Whether it is political strife, financial market volatility or weakening economic data, 2019 already feels as ambiguous as any. You can add to this a seeming consensus among real estate investors that we are ‘late in the cycle,’ though there is debate about what ‘late’ might actually mean.
At the end of last year, our team addressed some of the key questions facing the industry over 2019, as well as what we got right and wrong when we undertook the same exercise a year earlier. I will summarize what factors we believe will move markets this year.
The synchronized rise in long-term bond rates is a major question mark for the industry, even though the rise in the US has recently been checked and in Switzerland and Japan near-zero rates will remain the norm for some time. As we move further through the year, and beyond into 2020, more markets will join the US in having below-average risk premia for real estate. This does not necessarily mean prices must adjust, but it does mean investors need to reconsider the price of real assets against what can be had in other asset classes. According to recent surveys, this has not changed the desire for a higher allocation to real estate among investors, but this adjustment in the risk premium will be an important factor for consideration going forward.
Political uncertainty has been a key feature of the outlook for real estate for some time, arguably forever. But with events in the US, UK, and continental Europe, not to mention China, it does feel like it is having a greater influence than a few years back. Typically, the impact of political risk is overestimated in the short term and underestimated in the long term. We do believe it is important. However, in our view, the direct impact for commercial property values in the short term will be relatively small, despite politics taking up a lot of column inches. In contrast, we believe there are two factors whose medium- to long-term impacts will be underestimated, although the exact timing is impossible to predict. Technology and environmental, social and governance factors both have the capacity to radically alter how the real estate investment market functions, and are arguably already doing so. Many ESG factors have simply become part of best practice. In our view, the current cycle will reinforce the conviction of the leaders in this field, while the late adopters will find it increasingly difficult to engage with the growing number of capital sources that have made ESG a priority.

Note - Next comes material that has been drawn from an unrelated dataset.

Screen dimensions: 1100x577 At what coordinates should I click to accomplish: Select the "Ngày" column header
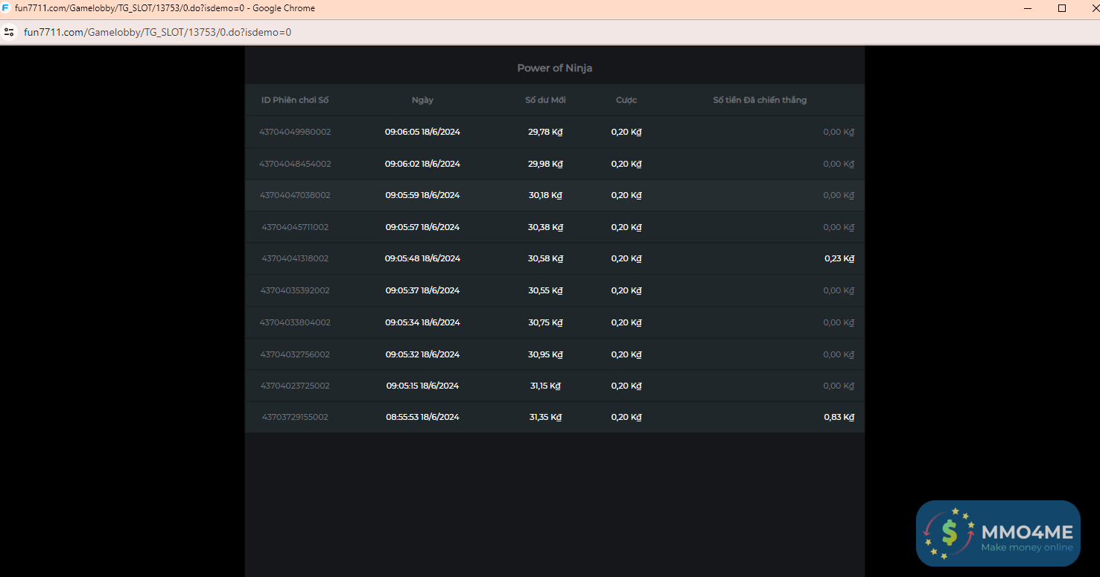pos(422,100)
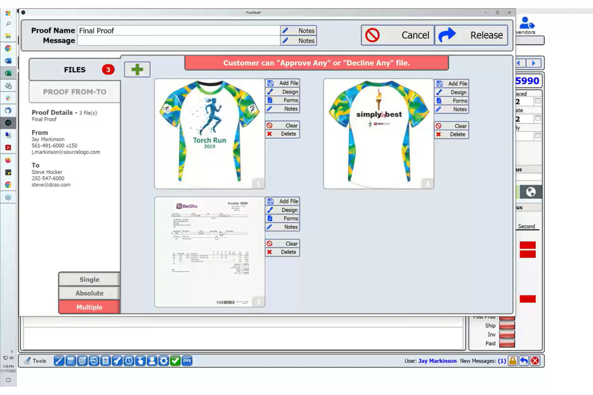Select the paintbrush icon in the Tools bar
The height and width of the screenshot is (395, 593).
tap(59, 361)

In the technological space, e-commerce and flexible working have already influenced occupational patterns. Autonomous vehicles, artificial intelligence, 3D printing and other innovations will alter how we live, work, and play. In the near-term, we believe that technological evolution will push CapEx requirements higher. At the same time, there will be some offset in operational costs through tech solutions and investors will ultimately require slightly higher yields if they are to maintain their returns.

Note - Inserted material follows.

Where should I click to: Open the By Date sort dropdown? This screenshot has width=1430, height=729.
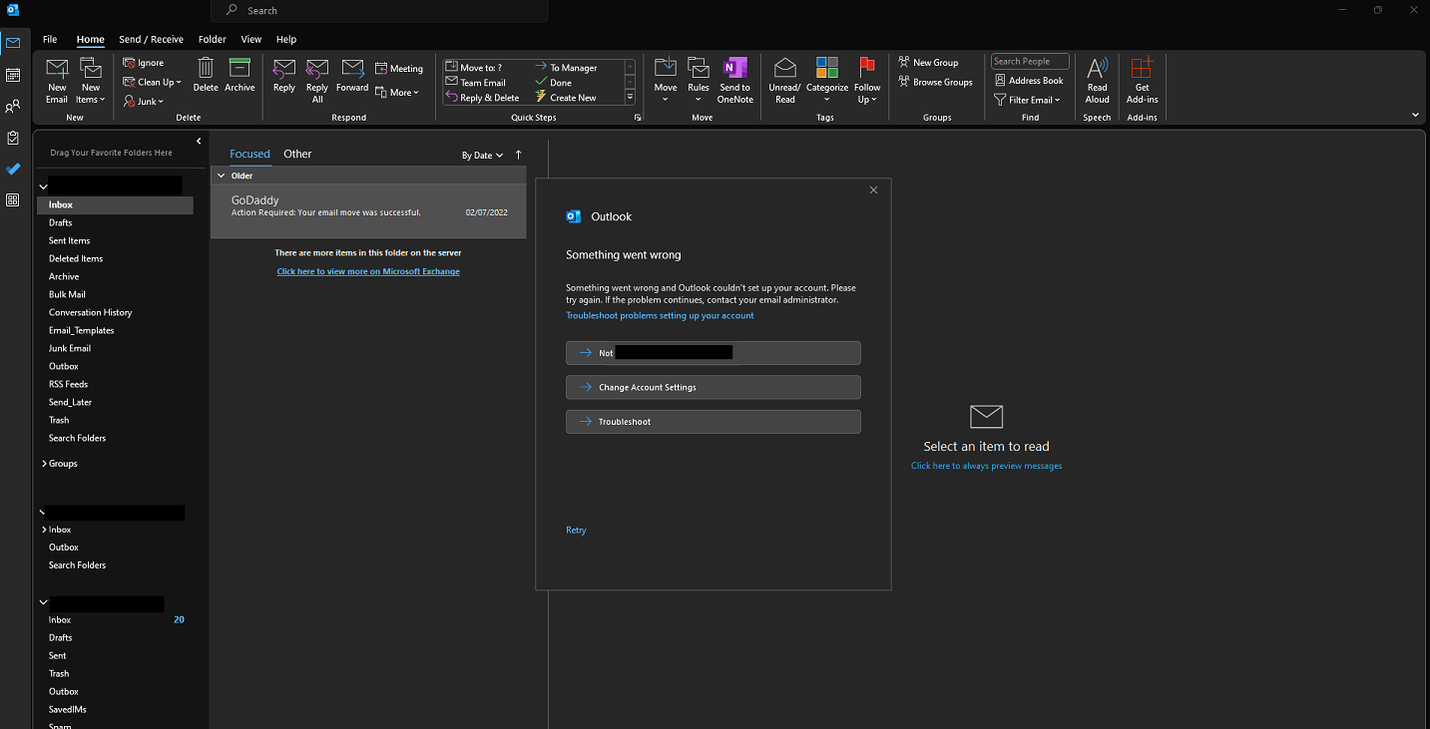(481, 155)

In addition to these broader trends, we are also questioning when the industrial bull run will come to an end and whether we are witnessing the end of retail as we know it. In the case of industrial, we expect those already invested to see strong demand and solid rent growth, but investors should consider shifting from ‘buy’ to ‘hold’ as in some instances pricing looks tight, even against optimistic rent growth assumptions. With regards to retail, we expect the coming year to mark only a step toward its full transformation. Retail will remain an important, albeit reducing part of portfolios, but what we call retail today may well be different in the years ahead. This year represents a step on that road, but not the final destination, as it will not be for any real estate asset class.